Tha-nom pursed his lips, scratched his hairless chest beneath the numerous gold chains that adorned his sternum like a breastplate. “Mr. Chang,” he said ruminatively, examining his stiletto pinkie nail, then spoke something in curt Thai to his thuggish partners getting to their feet beside us. One, in a purple silk shirt, shrugged. The other shook his head at his chunky rings. “Sorry, no know you friend,” Tha-nom said, to my relief, since my blond babushka might have phoned ahead to tell Chang to expect me, and I was actually hoping I wouldn’t be able to find him.
At the same time I knew I would go on asking. I figured: someone like Chang gets dropped in your lap, he might tell you Steve’s alias.
We bumped the dock. Tha-nom and the other passengers—which included two Western backpackers and a couple dozen construction workers—jumped onto the pier with their bags. They presented their documents for examination, and then boarded a flotilla of perilously tippy outboard motorboats. As the Sea Naga backed away from the pier to take me across the inlet to Krong Kaoh Kong, I watched the outboards buzz north around a point towards a collection of shacks on the west side of the inlet. From there the passengers would hire motos or taxis to take them five kilometers over the hump to the Vegas in the jungle, or, if they were traveling on, to catch the express bus that departed every hour for Trat, Chanthaburi, and Bangkok.
I was the only passenger left on the Sea Naga as it tacked slowly through the busy cross-inlet traffic towards the iron warehouses and rusted roofs of Krong Kaoh Kong. Shacks on stilts lined the shore to the right, with the town’s dirt streets and wooden houses visible through a line of seaside palms.
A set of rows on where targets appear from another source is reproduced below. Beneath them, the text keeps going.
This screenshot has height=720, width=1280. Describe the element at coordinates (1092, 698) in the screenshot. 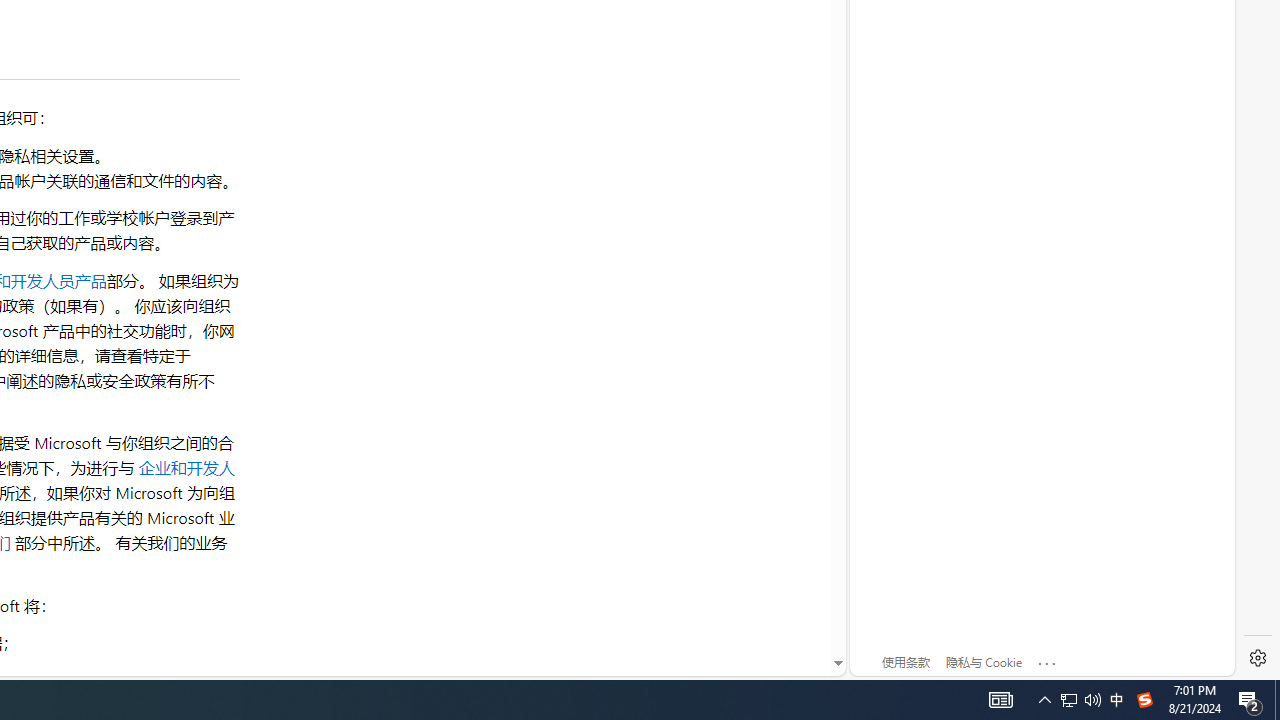

I see `'Q2790: 100%'` at that location.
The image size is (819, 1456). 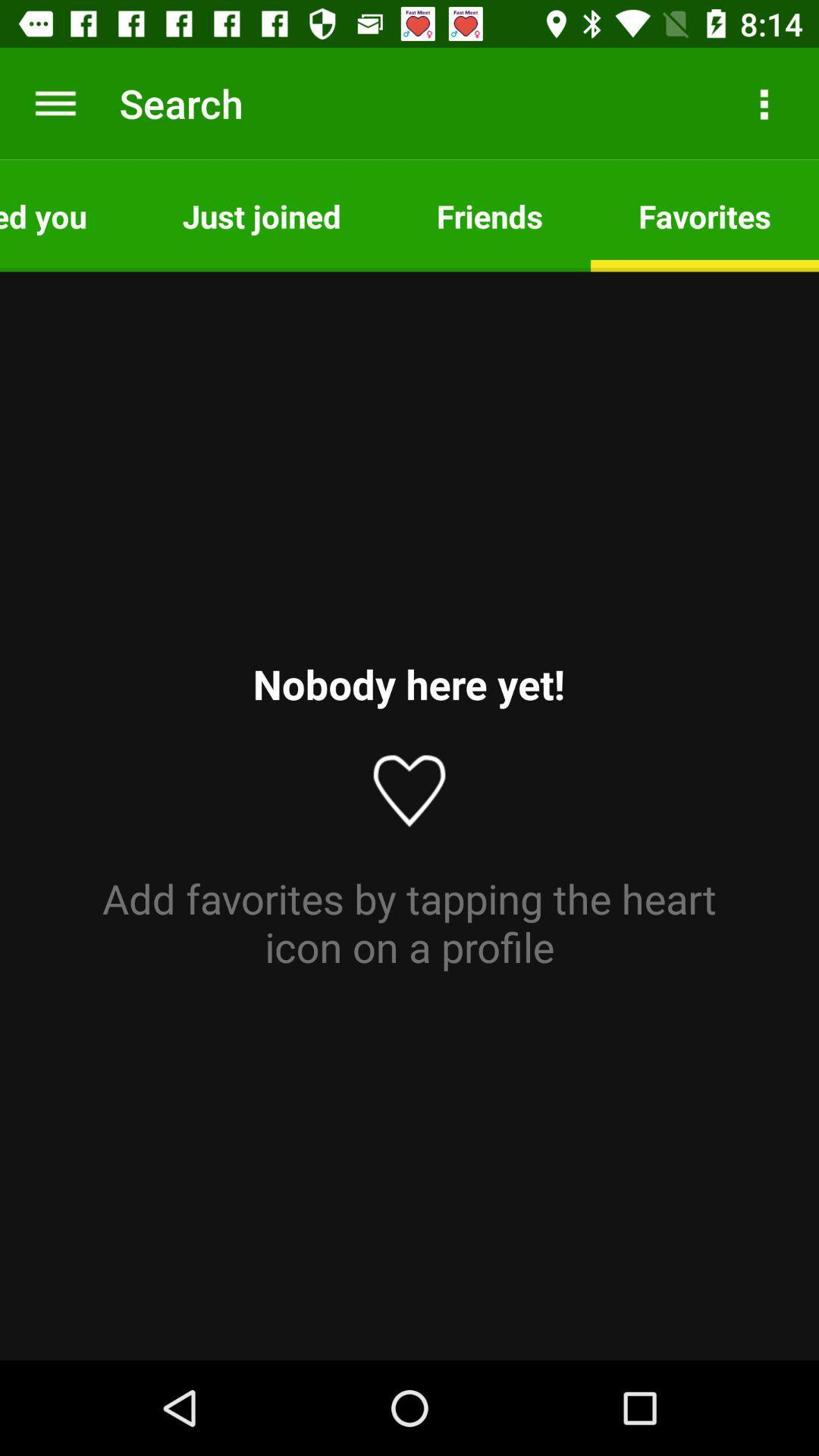 I want to click on icon next to friends item, so click(x=763, y=102).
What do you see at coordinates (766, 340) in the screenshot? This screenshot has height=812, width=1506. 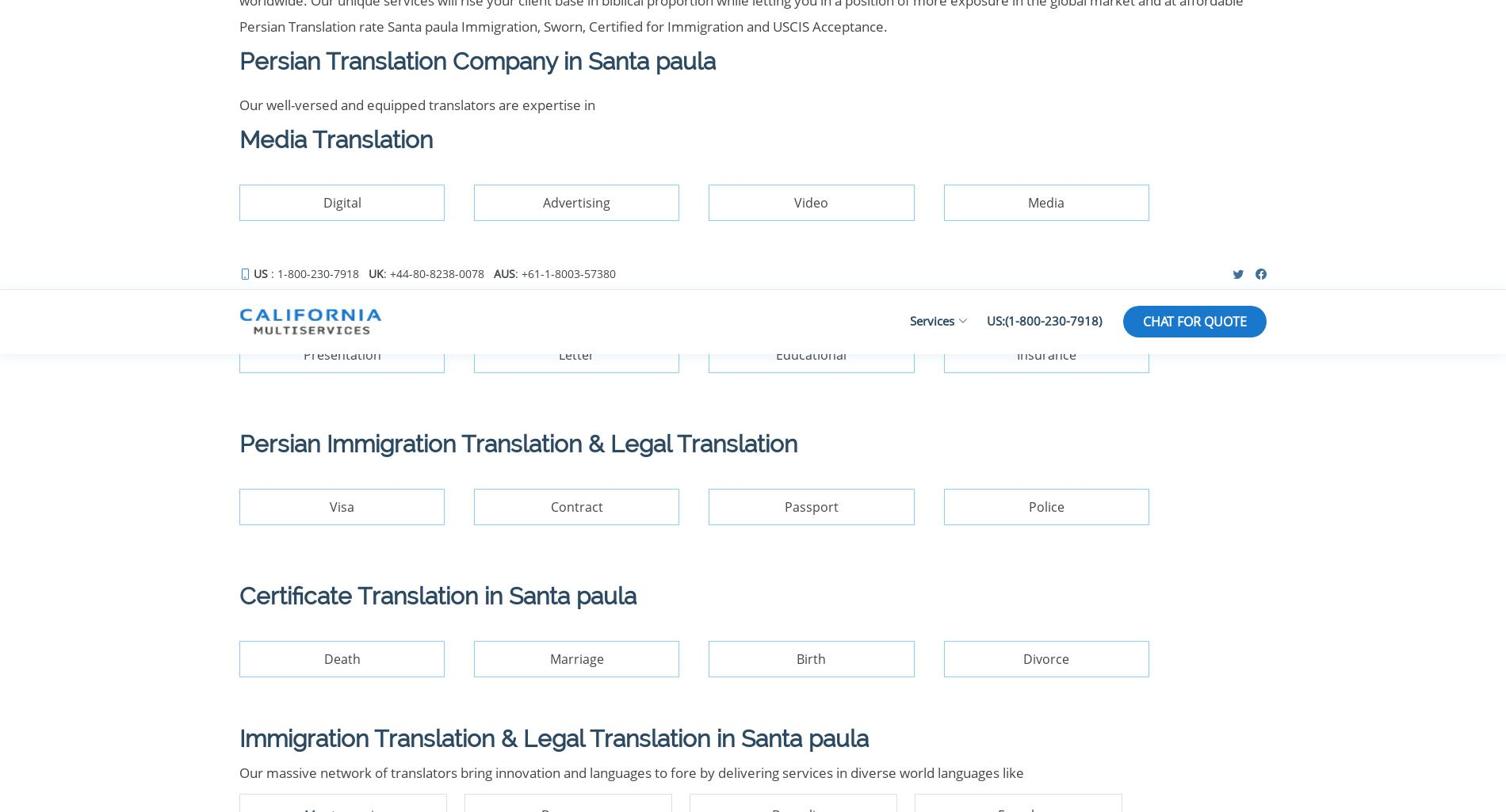 I see `':  +61-1-8003-57380'` at bounding box center [766, 340].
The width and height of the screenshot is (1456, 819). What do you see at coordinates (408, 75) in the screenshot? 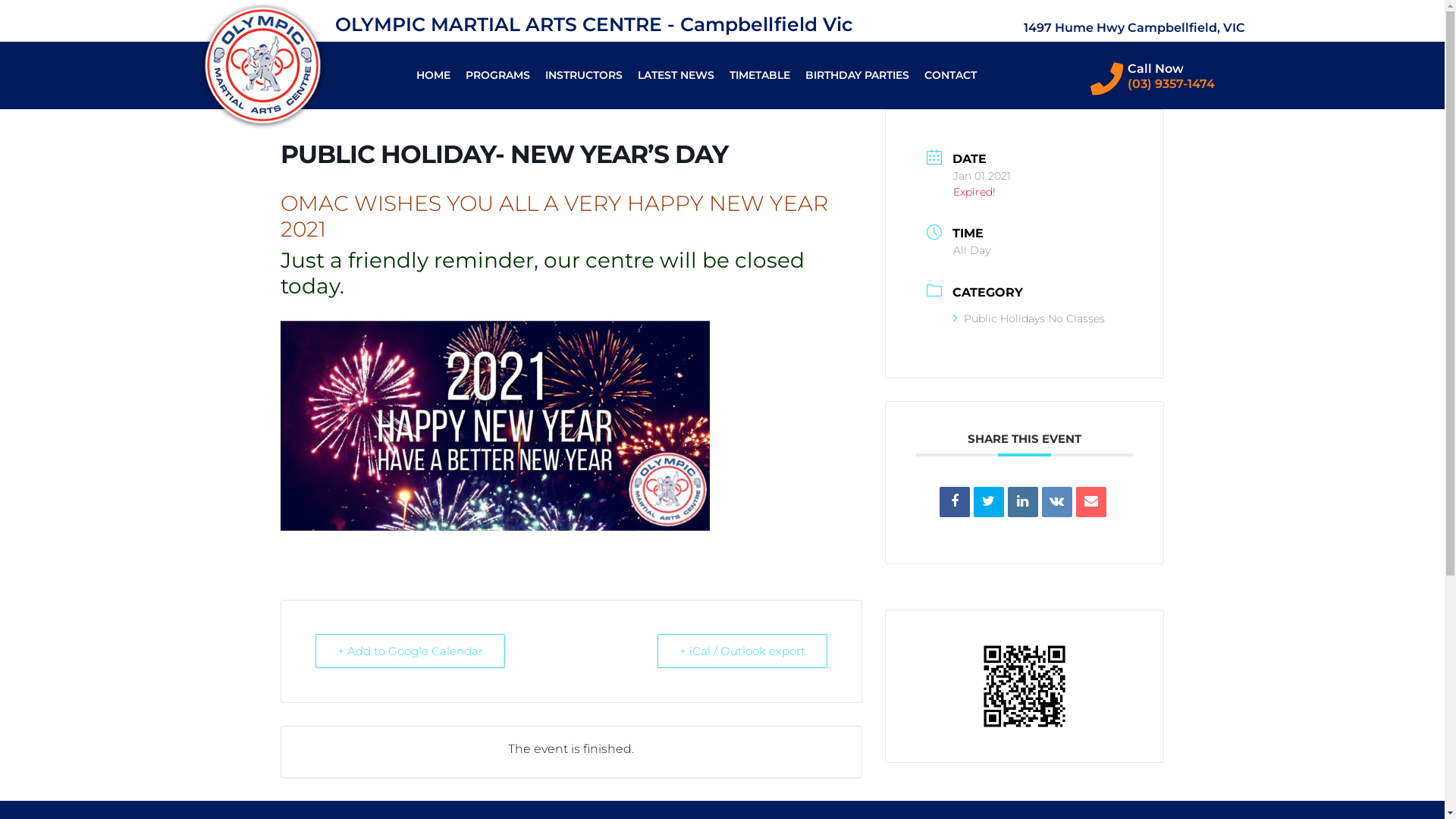
I see `'HOME'` at bounding box center [408, 75].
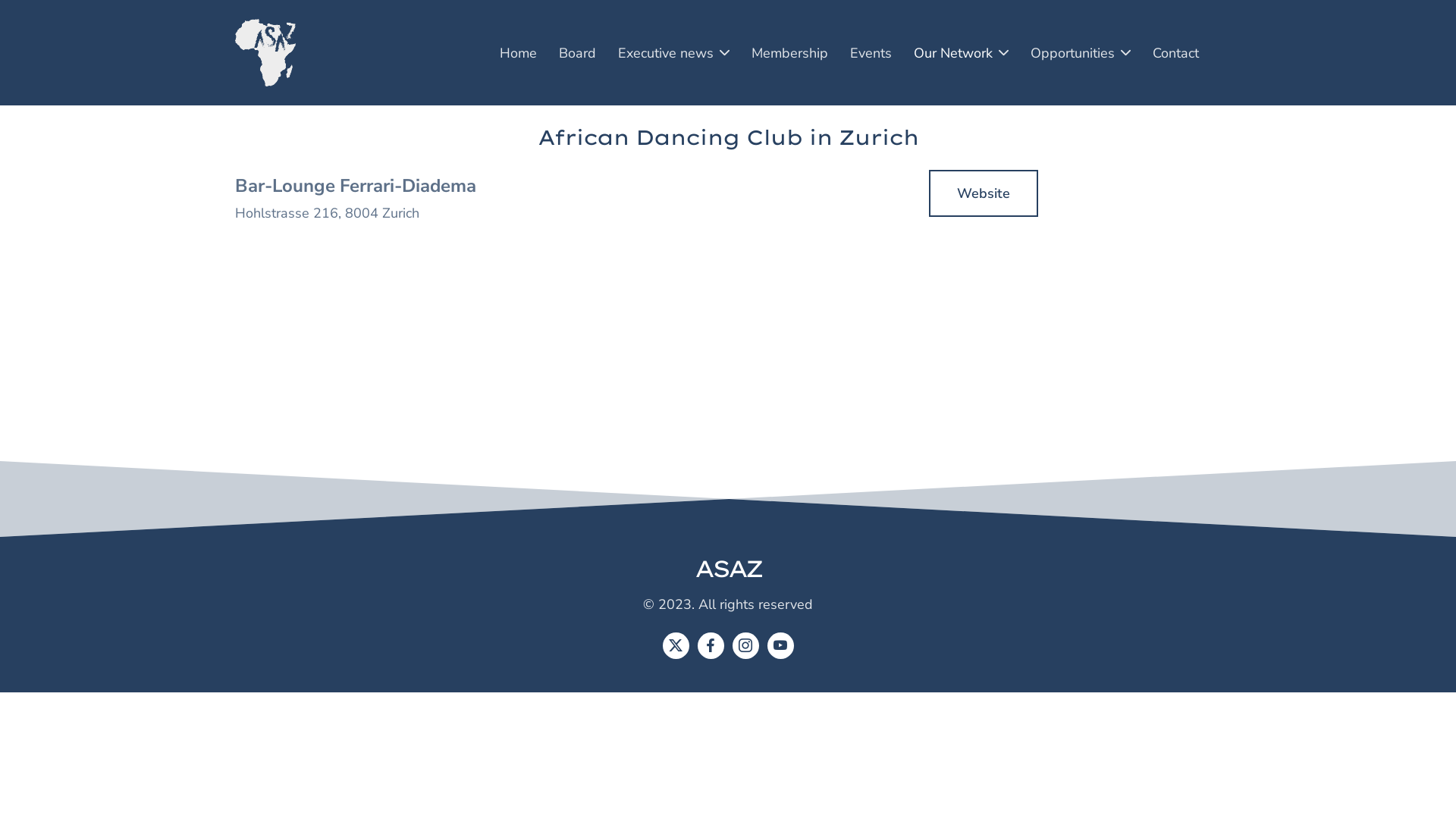 The height and width of the screenshot is (819, 1456). I want to click on 'Events', so click(871, 52).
It was a primitive place, looking every bit the haven for pirates working the Gulf of Siam and smugglers ferrying goods across the river—the main occupations of the village, according to my travel books. Given the uncertainty of this Chang business, however, I had decided to base myself here. I preferred to sleep among the town’s smugglers and pirates rather than the casino’s Triads.
As we came up alongside the dock, a kid in the waiting crowd of krama-covered peasants called out to me, “You need moto, mister?” He was no more than 18, and slick as a Tijuana tout—with hair greased straight back from his forehead, wearing a button-down pink dress shirt, shiny black trousers, and patent-leather shoes. He said his name was Sam and offered to be my tour guide.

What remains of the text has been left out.